The man on the other side of the desk suddenly appeared much older. As if he had aged in five minutes. His hair looked white.
"I'm afraid," he said, "that Kain will fly the children out of the country."
12
They were out on the Ring Road.
On the seat beside Kasper, Franz Fieber sniffled. It is important, even while making large arm movements, to remember to show consideration for what is close at hand. Bach also did that. In the midst of constructing his cosmic tonal cathedral he had shown concern for each individual brick. A preoccupation with always making everything sound good. Gentleness with Maria Barbara, with Anna Magdalena, with the children, one could hear that. Kasper laid a reassuring hand on the young man's shoulder.
"In a few minutes," he said, "both children will be sitting between us.
He stroked the trembling muscles; his hand left a sticky trail of blood. They passed Roskilde Road, Glostrup, the first fields. Kasper pointed; the van turned left down a dirt road just before the go-cart track. The road became steep, and then stopped. They parked on an artificial embankment across from the water purification plant. Below the plant lay the courtyard and stables, utterly quiet, with only a single floodlight on.
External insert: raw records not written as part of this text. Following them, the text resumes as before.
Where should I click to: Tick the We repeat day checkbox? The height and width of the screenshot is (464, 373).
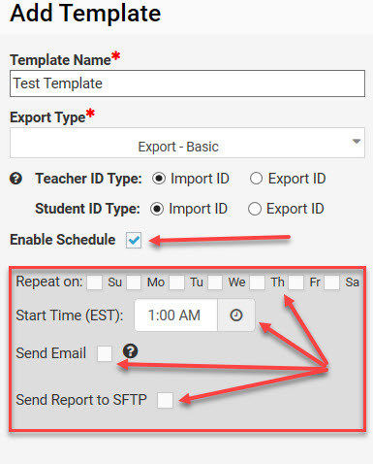[215, 282]
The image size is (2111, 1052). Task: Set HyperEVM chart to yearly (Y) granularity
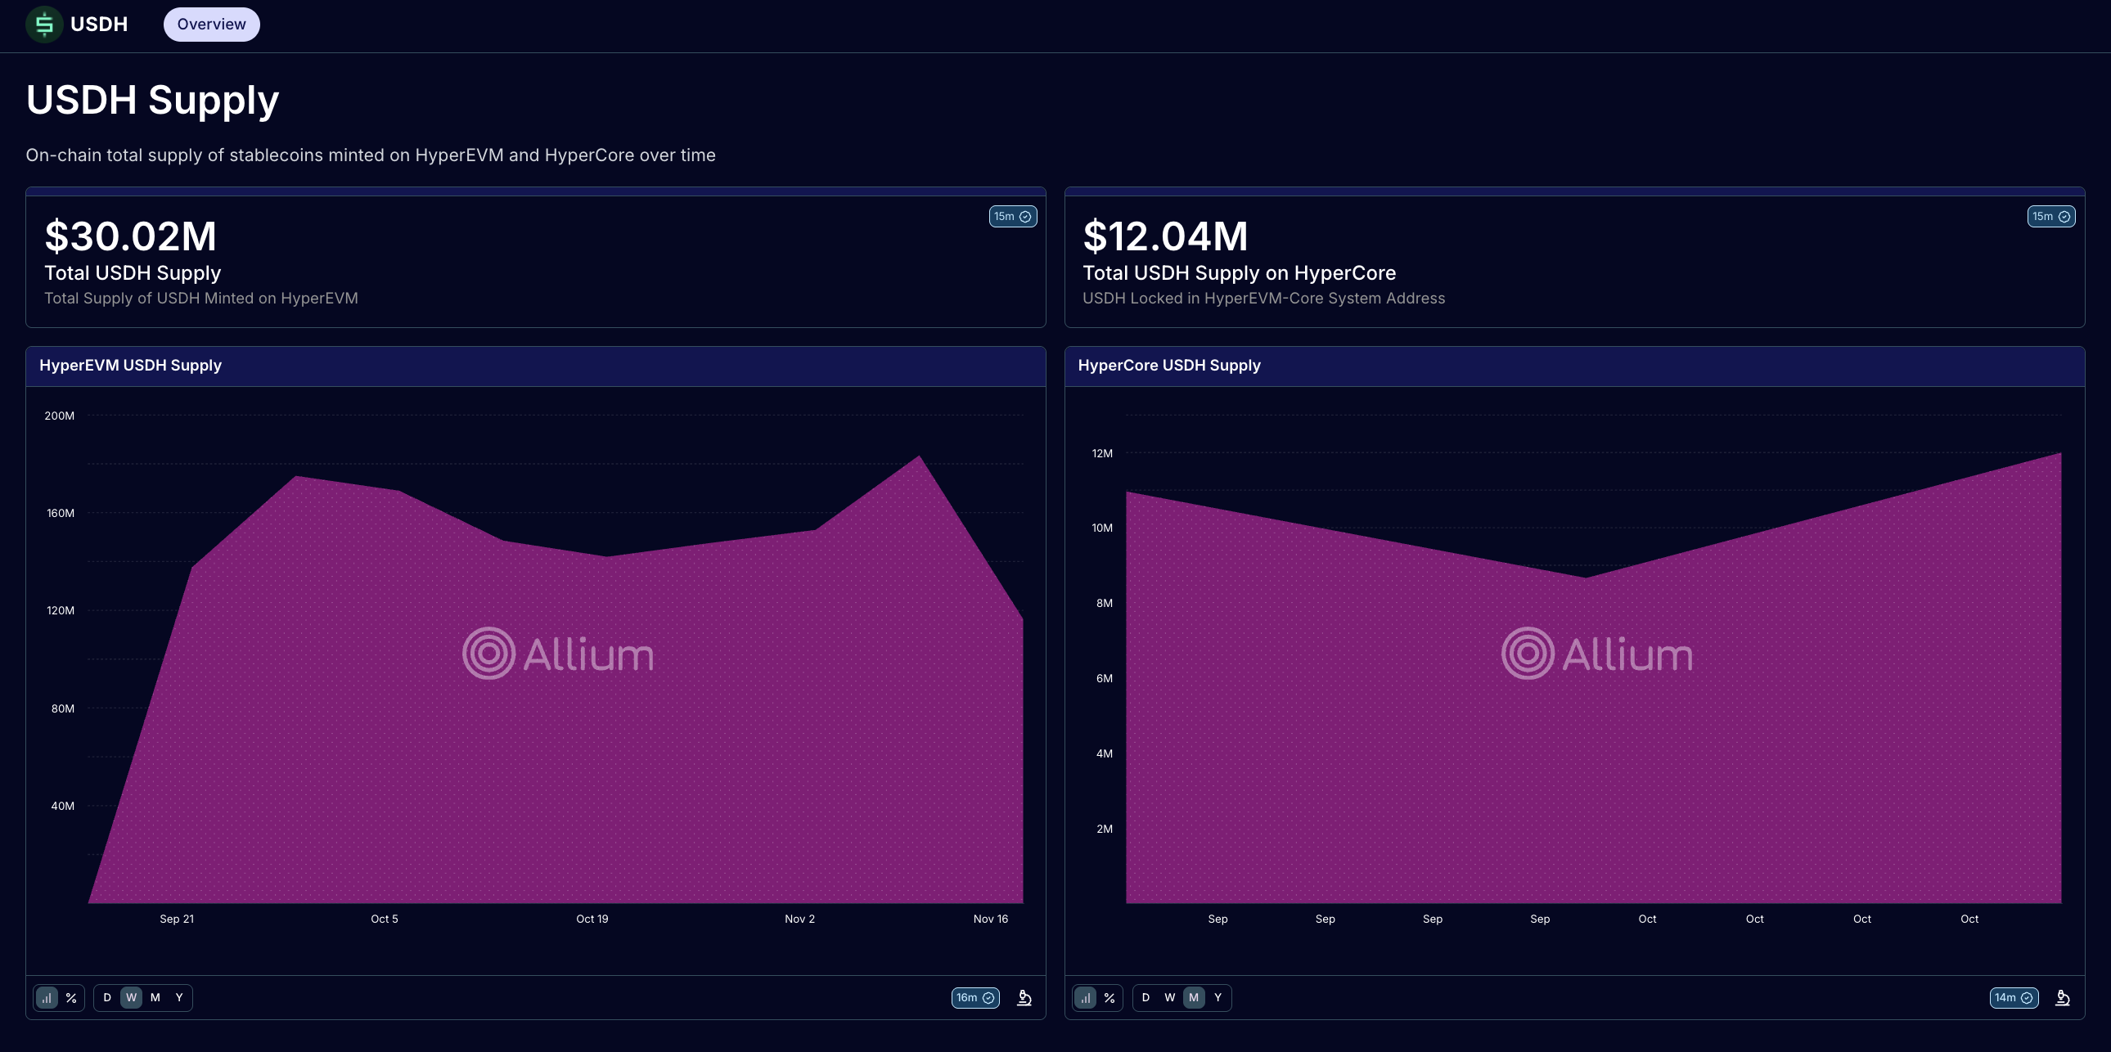[x=179, y=997]
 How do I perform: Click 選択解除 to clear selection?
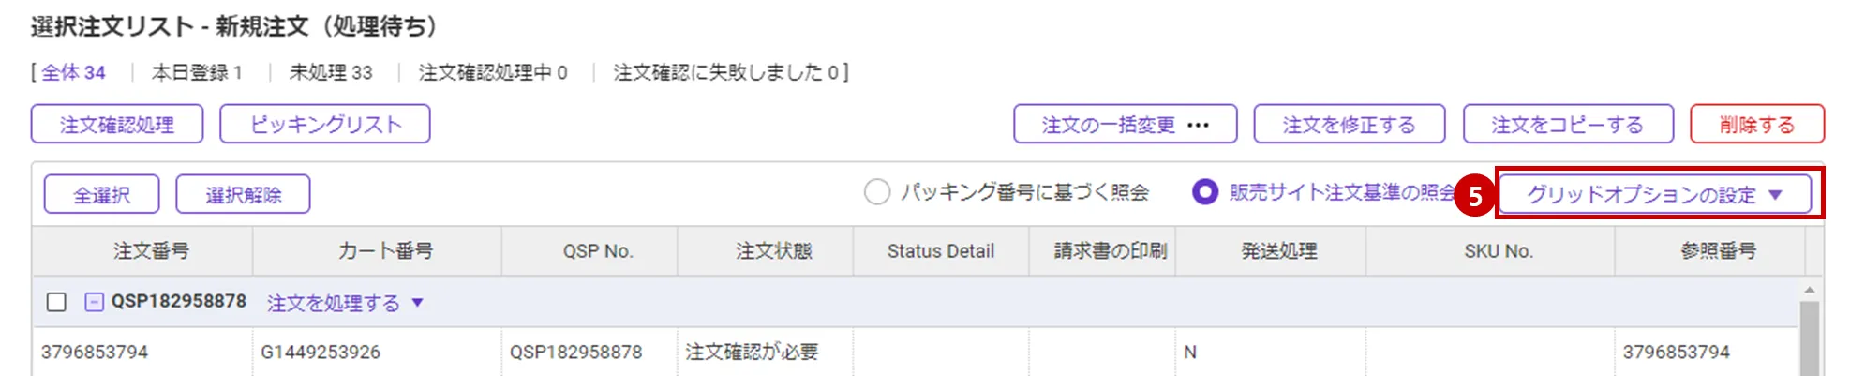(x=243, y=195)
"You can't go down there. They're waiting for you."
Kasper crawled out of the van.
"I'm flowing with Tao."
"How can you know that?"
The yellow eyes had given up on him.
"I can hear it. It's the sound of a gentle fair wind."
13
Between the field and the road there was a thick hedge of poplars; between the poplars and the yard a vehicle was parked. Kasper got down on all fours.
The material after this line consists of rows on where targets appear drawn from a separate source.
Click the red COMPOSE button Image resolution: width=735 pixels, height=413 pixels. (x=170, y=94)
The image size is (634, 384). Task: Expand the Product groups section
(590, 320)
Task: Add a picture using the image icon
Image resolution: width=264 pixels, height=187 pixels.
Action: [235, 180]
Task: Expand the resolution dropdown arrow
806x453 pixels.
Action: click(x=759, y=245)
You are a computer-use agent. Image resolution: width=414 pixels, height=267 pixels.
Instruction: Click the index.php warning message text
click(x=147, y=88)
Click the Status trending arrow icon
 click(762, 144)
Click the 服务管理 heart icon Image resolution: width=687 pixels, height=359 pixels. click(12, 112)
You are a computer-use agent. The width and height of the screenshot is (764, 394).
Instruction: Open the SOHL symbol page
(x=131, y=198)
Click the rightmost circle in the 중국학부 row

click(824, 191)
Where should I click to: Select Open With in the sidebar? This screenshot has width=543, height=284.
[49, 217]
The car was half a tone too high. Half a tone is not much, but to a person with absolute hearing it is annoying. Throughout the seventies Kasper had wondered about Richter's recording of The Well-Tempered Clavier, it had been half a tone too high. At first Kasper had thought it must be the record, or the master tape; there must have been a faulty transposition. Later, Richter's recording of Prokofiev's sonatas had trickled through the Iron Curtain; they also had been half a tone too high. So Kasper had realized there was a reason behind it.
When a car has contents, people or baggage, the number of natural vibrations rises, or it feels like that. Kasper crawled sideways, and got the car between him and the floodlight; in it sat two men.
The explanation came first in the nineties, after the only long interview with Richter was published. Toward the end of the interview the great pianist said that age, in addition to the other damage it had wrought, had lowered his keynote perception almost half a tone.